For each landmark identified, a region of consideration (ROC) is defined as a range of data points around the landmark, based on the window size. These ROCs are stored in a list and sorted. The script starts to analyze each Region of Consideration (ROC) around the identified landmarks. It calculates the rate of change of the steering data within each ROC and identifies where this rate of change is at a maximum, indicating a possible landmark. If necessary, it corrects the position of the landmark to ensure it aligns with the maximum rate of change. Warnings are printed when a landmark's accuracy is questionable, suggesting an increase in the window size.

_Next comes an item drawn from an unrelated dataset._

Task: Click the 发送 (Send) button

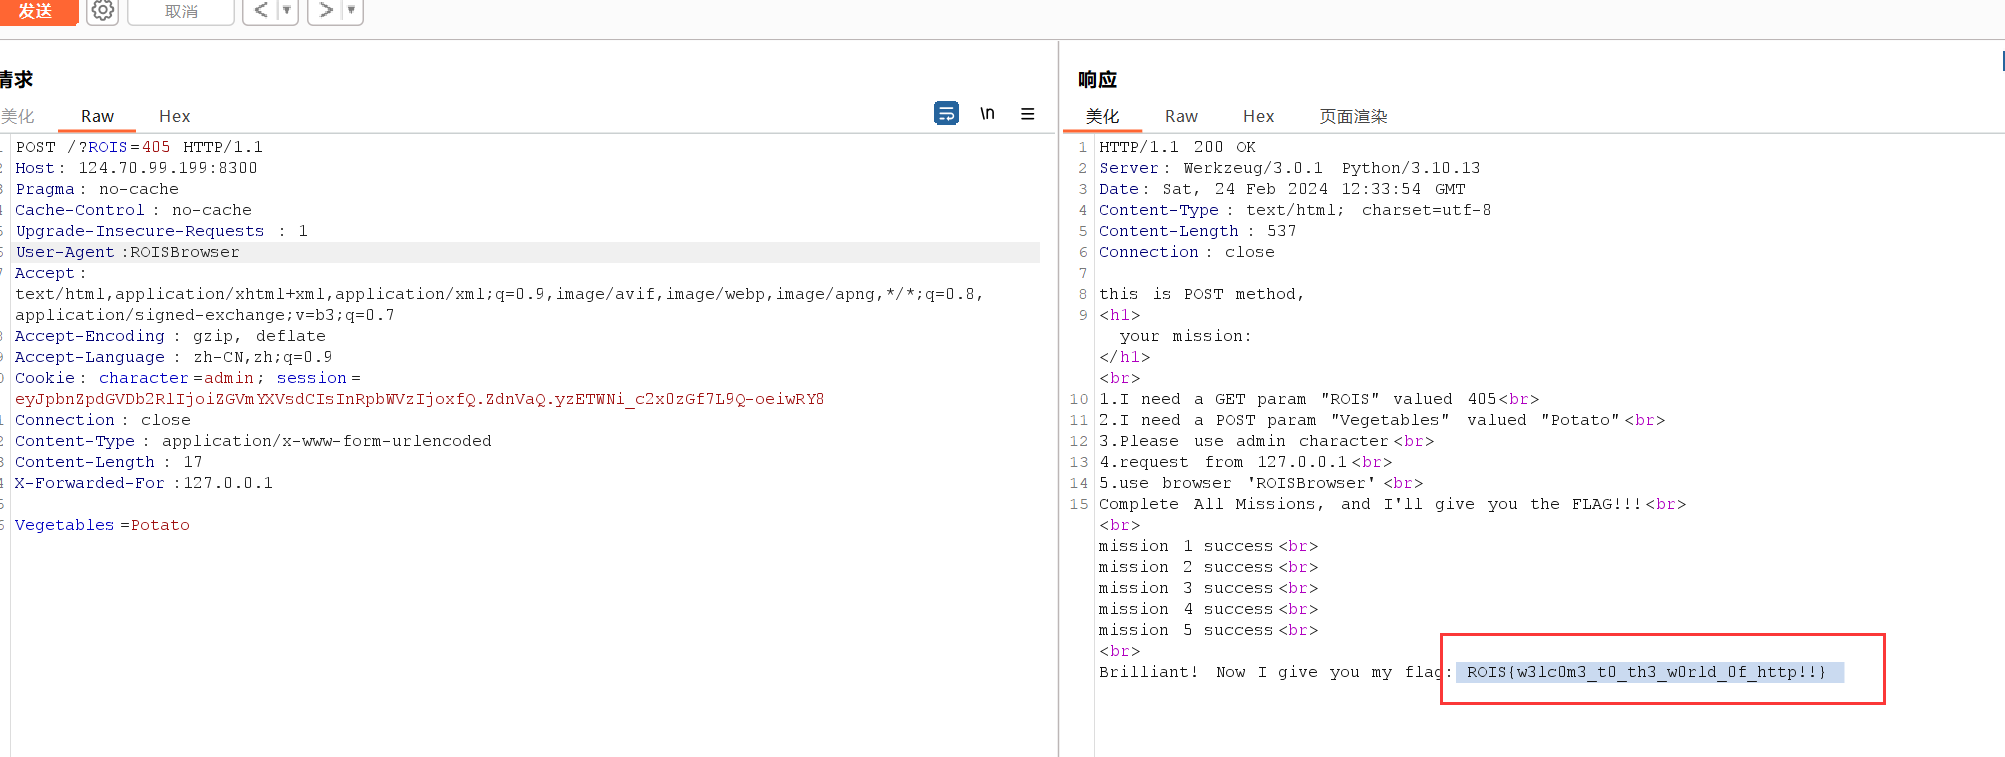Action: coord(37,11)
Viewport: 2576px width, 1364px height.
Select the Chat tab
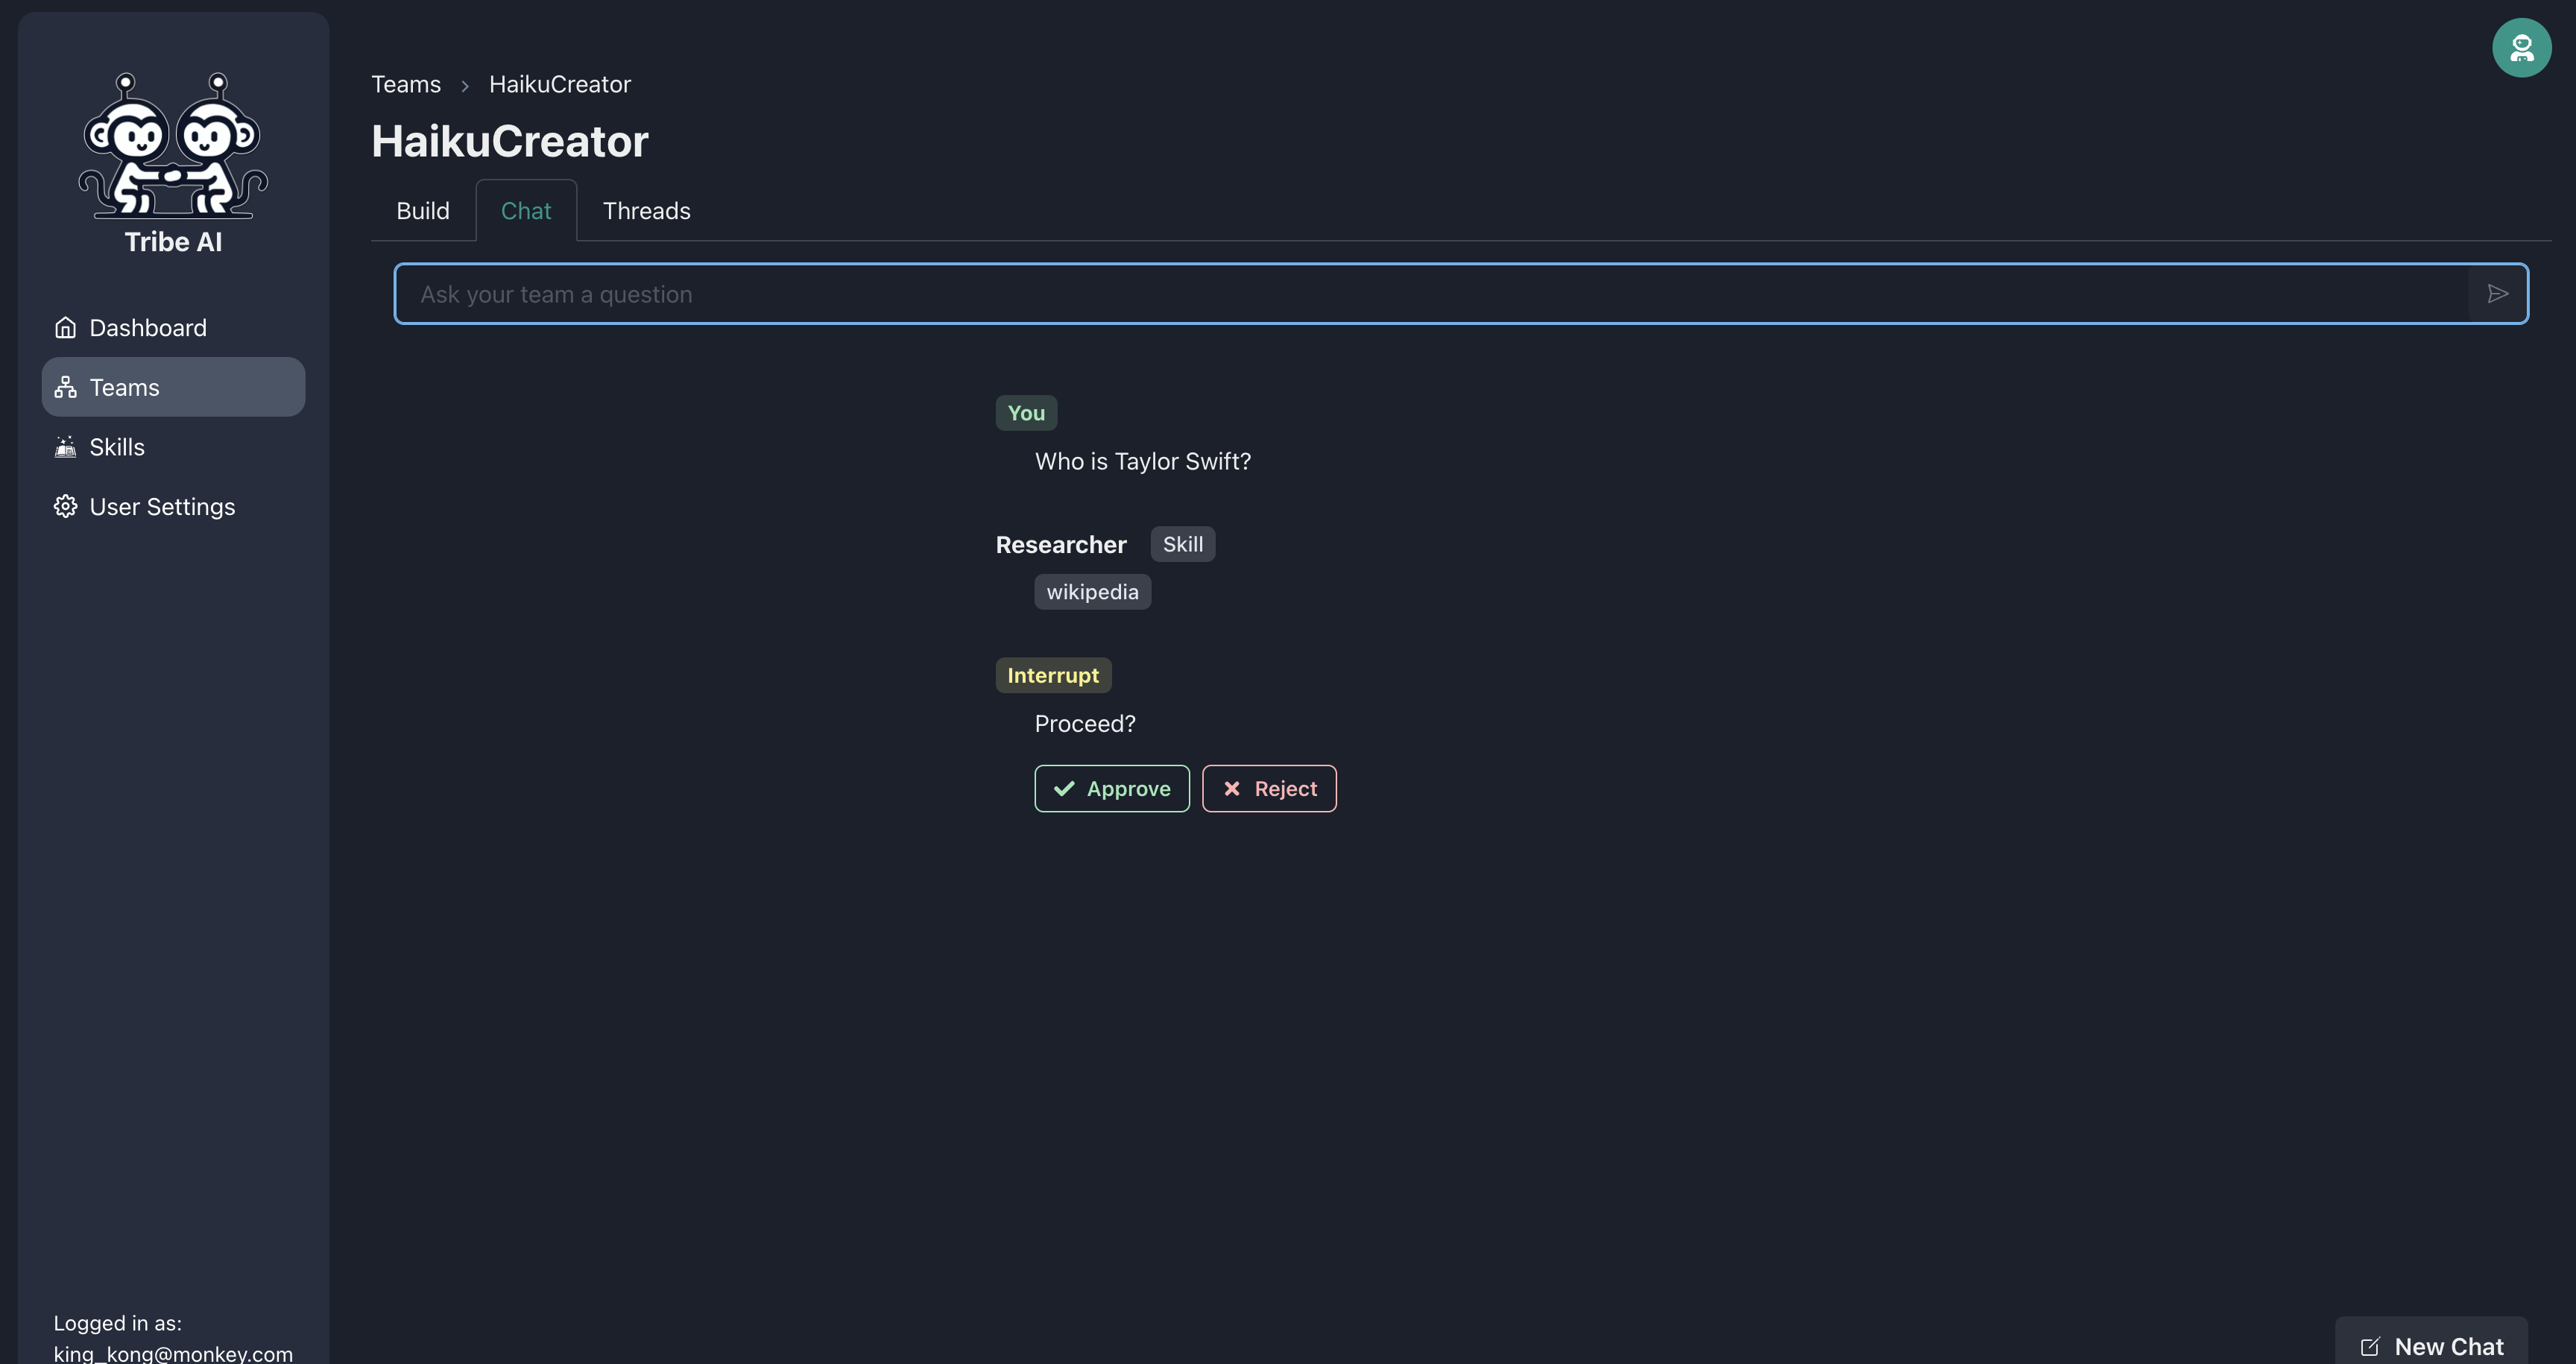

The script checks if any of the identified landmarks are too close together (defined by the tooclose variable). If any two landmarks are found within this specified distance from each other, a warning is printed and both landmarks are removed from the landmark array. The script then plots a line graph of the steering data with vertical lines indicating the locations of the landmarks and the boundaries of their ROIs. For file processing, this figure is displayed to the user.

False positives, i.e., points identified as landmarks which are not truly significant, are detected and removed from the analysis. This is done by checking the percentage difference between steering data values at different indices. If the differences meet certain conditions, the point is considered a false positive and removed.

The user is given the option to manually modify the landmarks. They can choose to change or delete existing landmarks or add new ones. To aid in this, a zoomed-in view of each landmark's ROI is displayed, and the user is prompted for their desired action. If landmarks are added, they are immediately incorporated into the landmark array and the data visualization.

A final figure with the updated landmarks and their ROIs is generated. The script then compiles a list of images corresponding to each landmark's ROI, adding these images to the landmarkimages list.